An online notebook resource for reproducible inference, analysis and publication of gene regulatory networks

To the Editor —

Open access to software in computational and systems biology, including data, code and models, is widely acknowledged as essential for ensuring reproducibility of research results and reuse of methods¹. Although there are software tools that allow sharing of computational pipelines, these systems generally do not allow the integration of software annotation and documentation at each step in the process — elements that are required to understand and run complex and rapidly evolving software, including methods developed in systems biology for inferring biological pathways.

Jupyter notebooks² allow developers to combine text, code and code output elements in an integrated executable document so that complex analyses can be reproduced, thus also allowing production of tutorials and educational vignettes. Jupyter notebooks are increasingly used in computational and systems biology, including by gene expression and visualization pipeline tools like Biojupies³ and the CoLoMoTo Interactive Notebook⁴ for containerized Boolean Network modeling; Binder⁵, Appyters⁶ and the GenePattern notebook⁷ extend Jupyter notebooks to web-based applications for a large array of genomic analyses. However, not all notebook tools are seamlessly enabled for end users, and there are few resources that provide executable, exemplar workflows in network biology.

The modeling and inference of gene regulatory networks (GRNs) connecting transcription factors to their target genes presents challenges in methods development and deployment. Genome-wide GRN inference requires inferring tens of millions of regulatory interactions between transcription factors (or other regulators such as miRNAs) and genes and relies on complex calculations involving large matrix operations. Network models are often inferred for different phenotypes and compared to identify edge weights that differ between states, genes or transcription factors that have condition-specific patterns of targeting, or communities of genes and regulators that are unique to, and functionally associated with, each state.

Our research team has been developing network inference and analysis methods, collected into the Network Zoo (http://netzoo.github.io), with implementations in R, C, MATLAB and Python. The growing community of users of these network resources, the increasing interest in learning how to apply network inference methods, and the need to ensure that published analyses are fully reproducible led us to develop Netbooks (http://netbooks.networkmedicine.org), a hosted collection of Jupyter notebooks that provide detailed and annotated step-by-step case studies of GRN analysis. These case studies (Fig. 1a and Supplementary Table 1) include recreation of a published comparison of inferred GRNs between cell lines and their tissues of origin, a comparison of regulatory networks between two pancreatic cancer subtypes, a study of regulatory changes in glioblastoma that implicated PD1 signaling in outcomes, and the inference of trans-regulatory effects in breast cancer.

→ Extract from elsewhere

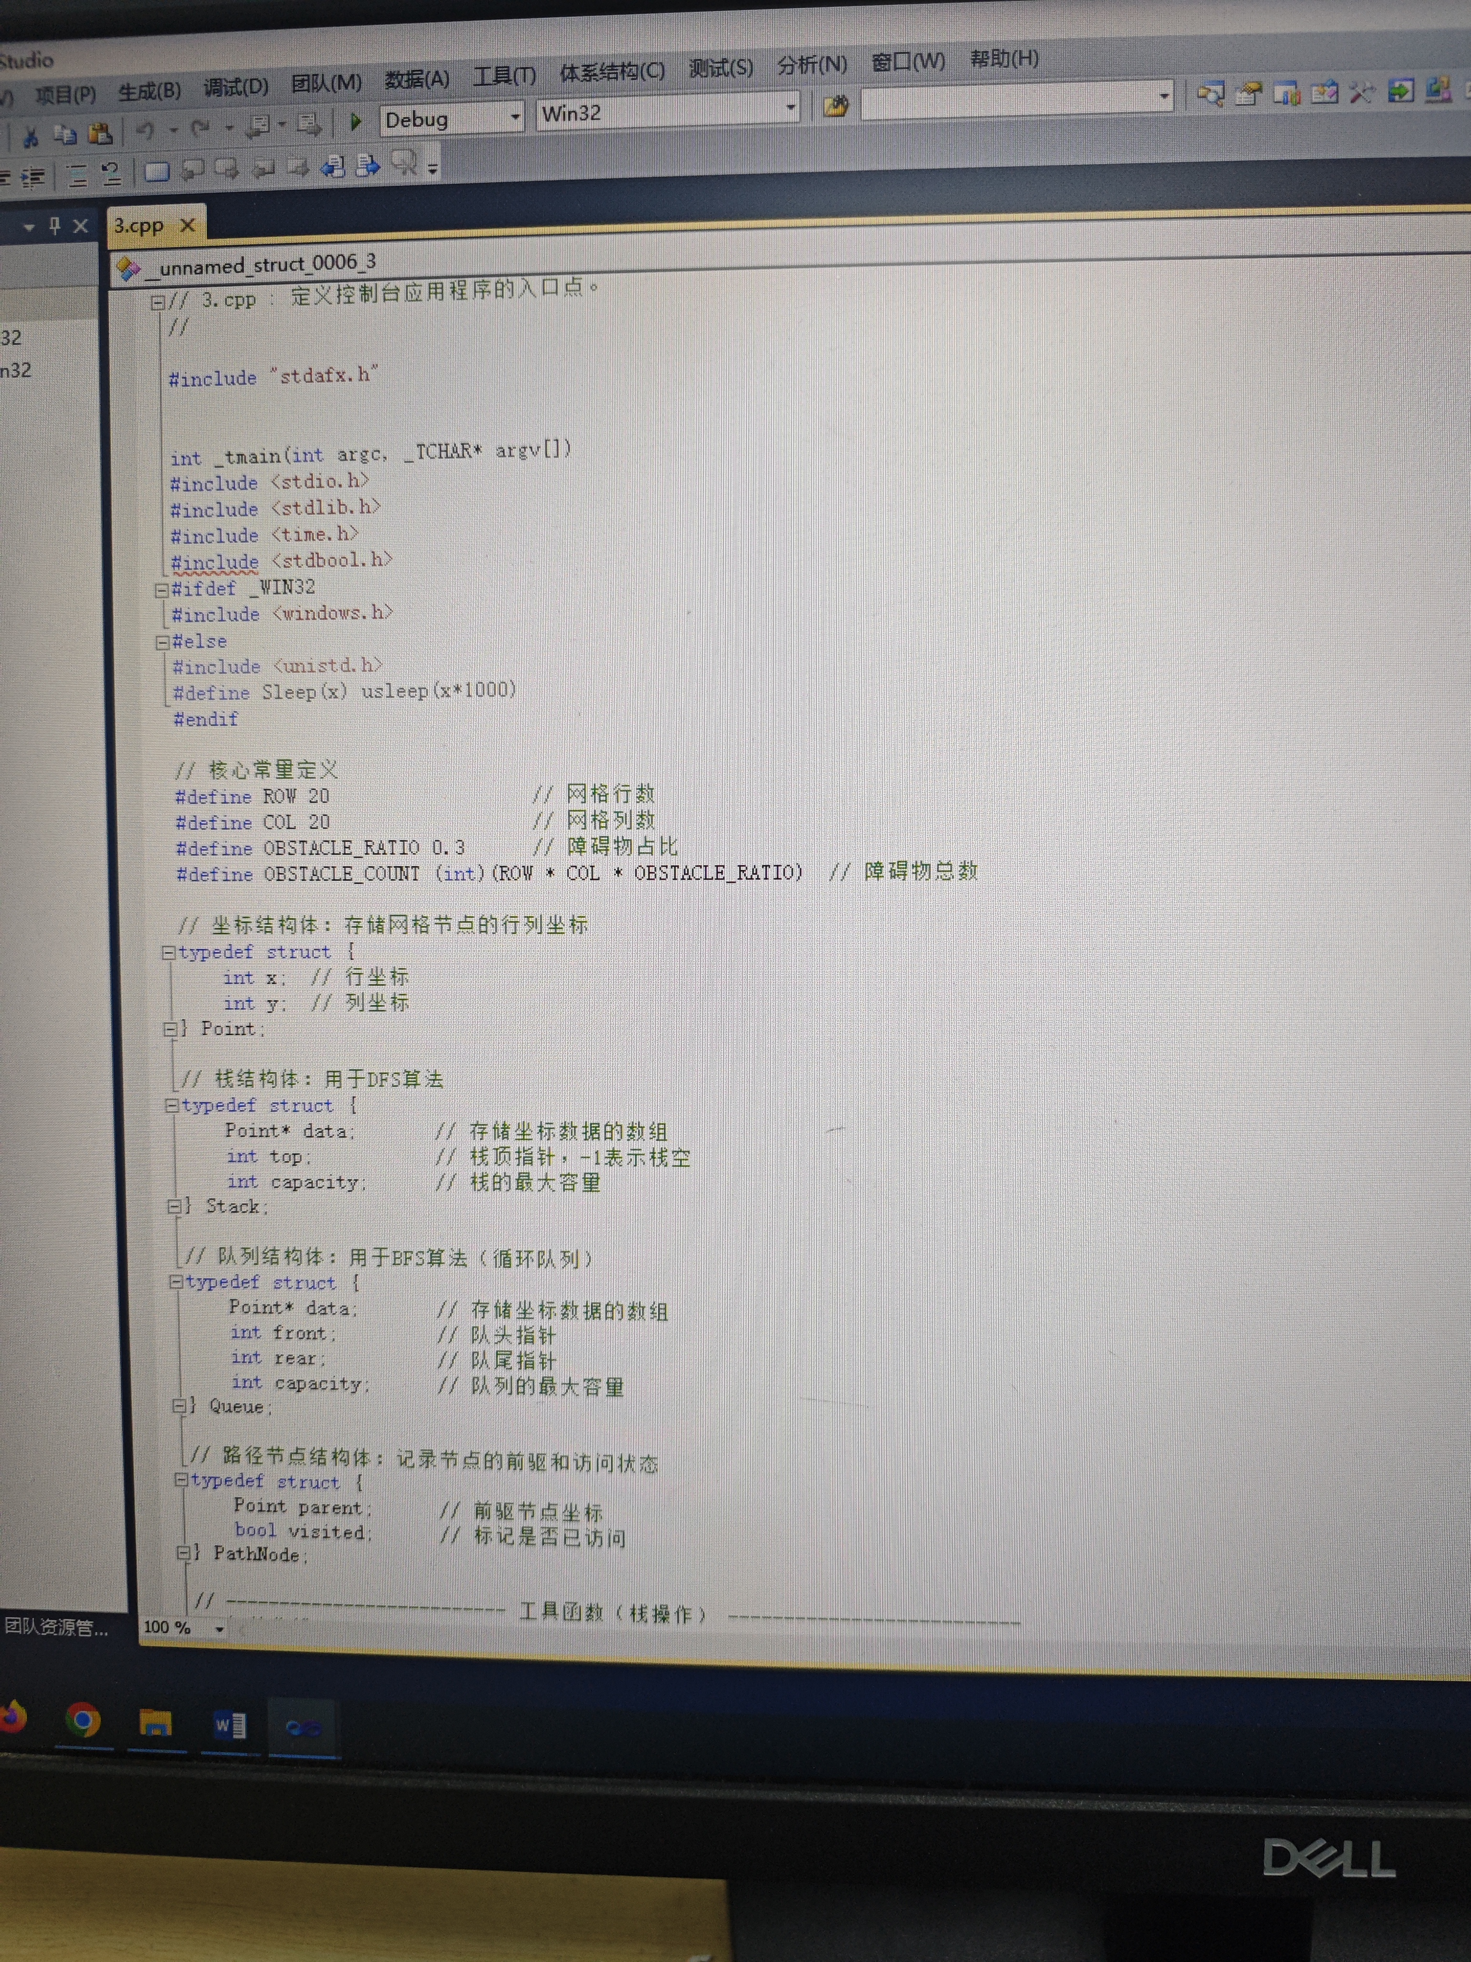
Task: Open the Debug configuration dropdown
Action: [x=514, y=117]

Fig. 1 ∣. Netbooks contains a catalog of 19 case studies in regulatory genomics using the Network Zoo tools.

a, Netbooks collection includes case studies in cancer genomics and network medicine using a variety of network reconstruction and analysis tools. Row number corresponds to case study number in Supplementary Table 1. TF, transcription factor. b, Web server design enables users to run and modify existing case studies and create new notebooks.

Netbooks allows users on any device to access the resource using a web browser and without login (Supplementary Note 1). Each access creates a new instance on the server with a unique user token and provides read-and-write disk space, memory and dedicated CPU resources (Fig. 1b). The welcome page contains a set of simple notebooks called ‘vignettes’ that detail basic input, calling and output for GRN inference methods installed on the server, together with their usage and program parameters. The case studies are grouped by the programming language (either R or Python) chosen for the example, and users can run and modify the notebook for each case study to understand how changes in input or parameters affect the results. Users can also create their own notebook using R or Python kernels and a preinstalled set of packages and tools.

A primary motivation behind the development of Netbooks has been our group’s longstanding interest in promoting reproducible research. While we have long made our primary code and data available, we recognize that potential users seeking to replicate our results can struggle with not only the installation of the software, but the correct version of the programming language, software environment and associated software dependencies; these issues have been recognized as a barrier to reproducibility in other fields, including machine learning⁸. Netbooks solves these software environment problems by creating a containerized version of the operating system configuration that allows analyses to be reproducibly rerun over time.

We have used Netbooks to test new network inference pipelines and methods, and to provide reproducible versions of results (including recreation of figures) in both published manuscripts⁹ and those submitted for review and posted on the arXiv preprint server¹⁰. Posting analyses to Netbooks has the advantage of providing anonymous access to new methods or analyses during the peer review process and allows reviewers to investigate questions they might have otherwise raised in their reviews.

We are continuing to expand the catalog of case studies and welcome submissions from the community of Network Zoo users. We will also add examples in Netbooks as we develop new methods that take into account an ever-growing quantity of published multi-omic data, thus ensuring that these methods are also reproducible.